→ RECORDS SUPPLIED
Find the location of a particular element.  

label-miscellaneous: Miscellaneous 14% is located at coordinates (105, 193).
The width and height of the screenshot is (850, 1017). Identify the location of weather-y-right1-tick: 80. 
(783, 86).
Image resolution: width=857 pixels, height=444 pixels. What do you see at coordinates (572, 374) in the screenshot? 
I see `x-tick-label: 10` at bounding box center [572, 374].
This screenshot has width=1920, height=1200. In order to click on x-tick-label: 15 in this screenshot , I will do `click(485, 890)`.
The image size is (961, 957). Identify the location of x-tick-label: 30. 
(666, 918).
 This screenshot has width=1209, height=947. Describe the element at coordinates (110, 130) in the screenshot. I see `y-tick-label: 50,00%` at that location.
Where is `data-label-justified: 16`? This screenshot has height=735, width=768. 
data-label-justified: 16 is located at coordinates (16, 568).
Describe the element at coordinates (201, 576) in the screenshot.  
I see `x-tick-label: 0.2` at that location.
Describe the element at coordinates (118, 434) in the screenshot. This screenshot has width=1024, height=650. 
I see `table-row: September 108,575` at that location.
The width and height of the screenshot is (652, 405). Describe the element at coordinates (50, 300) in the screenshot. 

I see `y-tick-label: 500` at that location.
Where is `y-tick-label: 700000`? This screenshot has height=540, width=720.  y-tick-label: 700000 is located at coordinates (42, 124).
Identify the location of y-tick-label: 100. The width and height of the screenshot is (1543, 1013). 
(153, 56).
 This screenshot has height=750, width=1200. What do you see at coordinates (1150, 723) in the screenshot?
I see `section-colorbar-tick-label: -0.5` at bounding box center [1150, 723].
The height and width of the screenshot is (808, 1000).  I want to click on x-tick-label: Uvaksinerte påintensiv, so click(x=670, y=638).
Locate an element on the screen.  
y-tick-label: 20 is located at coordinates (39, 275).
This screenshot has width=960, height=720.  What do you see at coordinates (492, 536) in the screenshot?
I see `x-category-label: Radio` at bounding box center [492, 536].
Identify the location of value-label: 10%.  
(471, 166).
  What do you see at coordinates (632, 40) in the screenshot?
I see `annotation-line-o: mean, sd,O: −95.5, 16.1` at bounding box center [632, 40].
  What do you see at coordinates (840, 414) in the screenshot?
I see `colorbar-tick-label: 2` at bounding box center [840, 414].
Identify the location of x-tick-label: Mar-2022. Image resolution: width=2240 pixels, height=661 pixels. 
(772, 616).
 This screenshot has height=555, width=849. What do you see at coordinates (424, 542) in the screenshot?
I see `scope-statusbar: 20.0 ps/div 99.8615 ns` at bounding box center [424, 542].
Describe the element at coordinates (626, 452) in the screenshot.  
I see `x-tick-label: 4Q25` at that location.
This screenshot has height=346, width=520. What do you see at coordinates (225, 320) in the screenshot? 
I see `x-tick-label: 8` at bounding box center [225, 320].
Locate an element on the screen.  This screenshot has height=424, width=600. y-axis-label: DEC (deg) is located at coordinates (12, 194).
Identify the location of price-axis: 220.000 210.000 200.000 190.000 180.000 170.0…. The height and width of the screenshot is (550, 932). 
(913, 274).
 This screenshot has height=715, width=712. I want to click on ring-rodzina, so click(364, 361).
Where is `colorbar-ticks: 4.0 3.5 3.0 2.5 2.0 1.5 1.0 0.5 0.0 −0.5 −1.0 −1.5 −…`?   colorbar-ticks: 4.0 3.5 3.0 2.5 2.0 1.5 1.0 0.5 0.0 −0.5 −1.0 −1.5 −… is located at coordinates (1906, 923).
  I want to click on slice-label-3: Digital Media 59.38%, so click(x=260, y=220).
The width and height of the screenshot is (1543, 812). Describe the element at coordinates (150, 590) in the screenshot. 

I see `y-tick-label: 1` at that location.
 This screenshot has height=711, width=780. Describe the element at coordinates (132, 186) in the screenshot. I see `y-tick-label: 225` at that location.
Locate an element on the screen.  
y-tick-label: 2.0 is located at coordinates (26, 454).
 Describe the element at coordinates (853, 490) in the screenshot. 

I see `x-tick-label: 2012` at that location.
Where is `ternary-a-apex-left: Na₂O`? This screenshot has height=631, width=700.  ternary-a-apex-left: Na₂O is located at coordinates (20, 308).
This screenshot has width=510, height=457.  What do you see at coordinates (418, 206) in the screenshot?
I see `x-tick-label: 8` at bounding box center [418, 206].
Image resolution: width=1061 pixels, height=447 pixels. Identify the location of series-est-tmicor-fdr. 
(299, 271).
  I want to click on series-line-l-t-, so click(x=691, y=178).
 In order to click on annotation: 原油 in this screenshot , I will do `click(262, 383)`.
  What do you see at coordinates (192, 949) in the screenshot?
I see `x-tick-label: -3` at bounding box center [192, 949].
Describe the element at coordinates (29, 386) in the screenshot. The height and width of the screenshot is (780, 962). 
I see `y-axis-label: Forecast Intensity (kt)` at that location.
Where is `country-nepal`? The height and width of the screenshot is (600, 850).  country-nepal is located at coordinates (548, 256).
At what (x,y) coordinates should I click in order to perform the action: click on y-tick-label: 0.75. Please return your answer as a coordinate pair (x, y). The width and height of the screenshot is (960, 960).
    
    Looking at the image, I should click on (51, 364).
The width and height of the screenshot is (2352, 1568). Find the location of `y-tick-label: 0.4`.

→ HOW TO COMPLETE THIS TASK
Rewrite the data above, replacing "The width and height of the screenshot is" with "The screenshot dimensions are" everywhere it occurs and leaving everything else as it is.

→ SOLUTION TO THIS TASK
Find the location of a particular element.  

label-miscellaneous: Miscellaneous 14% is located at coordinates (105, 193).
The screenshot dimensions are (850, 1017). Identify the location of weather-y-right1-tick: 80. 
(783, 86).
Image resolution: width=857 pixels, height=444 pixels. What do you see at coordinates (572, 374) in the screenshot? 
I see `x-tick-label: 10` at bounding box center [572, 374].
This screenshot has width=1920, height=1200. In order to click on x-tick-label: 15 in this screenshot , I will do `click(485, 890)`.
The image size is (961, 957). Identify the location of x-tick-label: 30. 
(666, 918).
 This screenshot has width=1209, height=947. Describe the element at coordinates (110, 130) in the screenshot. I see `y-tick-label: 50,00%` at that location.
Where is `data-label-justified: 16`? This screenshot has height=735, width=768. 
data-label-justified: 16 is located at coordinates (16, 568).
Describe the element at coordinates (201, 576) in the screenshot.  
I see `x-tick-label: 0.2` at that location.
Describe the element at coordinates (118, 434) in the screenshot. This screenshot has width=1024, height=650. 
I see `table-row: September 108,575` at that location.
The screenshot dimensions are (652, 405). Describe the element at coordinates (50, 300) in the screenshot. 

I see `y-tick-label: 500` at that location.
Where is `y-tick-label: 700000`? This screenshot has height=540, width=720.  y-tick-label: 700000 is located at coordinates (42, 124).
Identify the location of y-tick-label: 100. The screenshot dimensions are (1543, 1013). 
(153, 56).
 This screenshot has height=750, width=1200. What do you see at coordinates (1150, 723) in the screenshot?
I see `section-colorbar-tick-label: -0.5` at bounding box center [1150, 723].
The height and width of the screenshot is (808, 1000).  I want to click on x-tick-label: Uvaksinerte påintensiv, so click(x=670, y=638).
Locate an element on the screen.  
y-tick-label: 20 is located at coordinates (39, 275).
This screenshot has width=960, height=720.  What do you see at coordinates (492, 536) in the screenshot?
I see `x-category-label: Radio` at bounding box center [492, 536].
Identify the location of value-label: 10%.  
(471, 166).
  What do you see at coordinates (632, 40) in the screenshot?
I see `annotation-line-o: mean, sd,O: −95.5, 16.1` at bounding box center [632, 40].
  What do you see at coordinates (840, 414) in the screenshot?
I see `colorbar-tick-label: 2` at bounding box center [840, 414].
Identify the location of x-tick-label: Mar-2022. Image resolution: width=2240 pixels, height=661 pixels. 
(772, 616).
 This screenshot has height=555, width=849. What do you see at coordinates (424, 542) in the screenshot?
I see `scope-statusbar: 20.0 ps/div 99.8615 ns` at bounding box center [424, 542].
Describe the element at coordinates (626, 452) in the screenshot.  
I see `x-tick-label: 4Q25` at that location.
This screenshot has height=346, width=520. What do you see at coordinates (225, 320) in the screenshot? 
I see `x-tick-label: 8` at bounding box center [225, 320].
Locate an element on the screen.  This screenshot has height=424, width=600. y-axis-label: DEC (deg) is located at coordinates (12, 194).
Identify the location of price-axis: 220.000 210.000 200.000 190.000 180.000 170.0…. The height and width of the screenshot is (550, 932). 
(913, 274).
 This screenshot has height=715, width=712. I want to click on ring-rodzina, so click(364, 361).
Where is `colorbar-ticks: 4.0 3.5 3.0 2.5 2.0 1.5 1.0 0.5 0.0 −0.5 −1.0 −1.5 −…`?   colorbar-ticks: 4.0 3.5 3.0 2.5 2.0 1.5 1.0 0.5 0.0 −0.5 −1.0 −1.5 −… is located at coordinates (1906, 923).
  I want to click on slice-label-3: Digital Media 59.38%, so click(x=260, y=220).
The screenshot dimensions are (1543, 812). Describe the element at coordinates (150, 590) in the screenshot. 

I see `y-tick-label: 1` at that location.
 This screenshot has height=711, width=780. Describe the element at coordinates (132, 186) in the screenshot. I see `y-tick-label: 225` at that location.
Locate an element on the screen.  
y-tick-label: 2.0 is located at coordinates (26, 454).
 Describe the element at coordinates (853, 490) in the screenshot. 

I see `x-tick-label: 2012` at that location.
Where is `ternary-a-apex-left: Na₂O`? This screenshot has height=631, width=700.  ternary-a-apex-left: Na₂O is located at coordinates (20, 308).
This screenshot has width=510, height=457.  What do you see at coordinates (418, 206) in the screenshot?
I see `x-tick-label: 8` at bounding box center [418, 206].
Image resolution: width=1061 pixels, height=447 pixels. Identify the location of series-est-tmicor-fdr. 
(299, 271).
  I want to click on series-line-l-t-, so click(x=691, y=178).
 In order to click on annotation: 原油 in this screenshot , I will do `click(262, 383)`.
  What do you see at coordinates (192, 949) in the screenshot?
I see `x-tick-label: -3` at bounding box center [192, 949].
Describe the element at coordinates (29, 386) in the screenshot. The height and width of the screenshot is (780, 962). 
I see `y-axis-label: Forecast Intensity (kt)` at that location.
Where is `country-nepal`? The height and width of the screenshot is (600, 850).  country-nepal is located at coordinates (548, 256).
At what (x,y) coordinates should I click in order to perform the action: click on y-tick-label: 0.75. Please return your answer as a coordinate pair (x, y). The screenshot dimensions are (960, 960).
    
    Looking at the image, I should click on (51, 364).
The screenshot dimensions are (2352, 1568). Find the location of `y-tick-label: 0.4`.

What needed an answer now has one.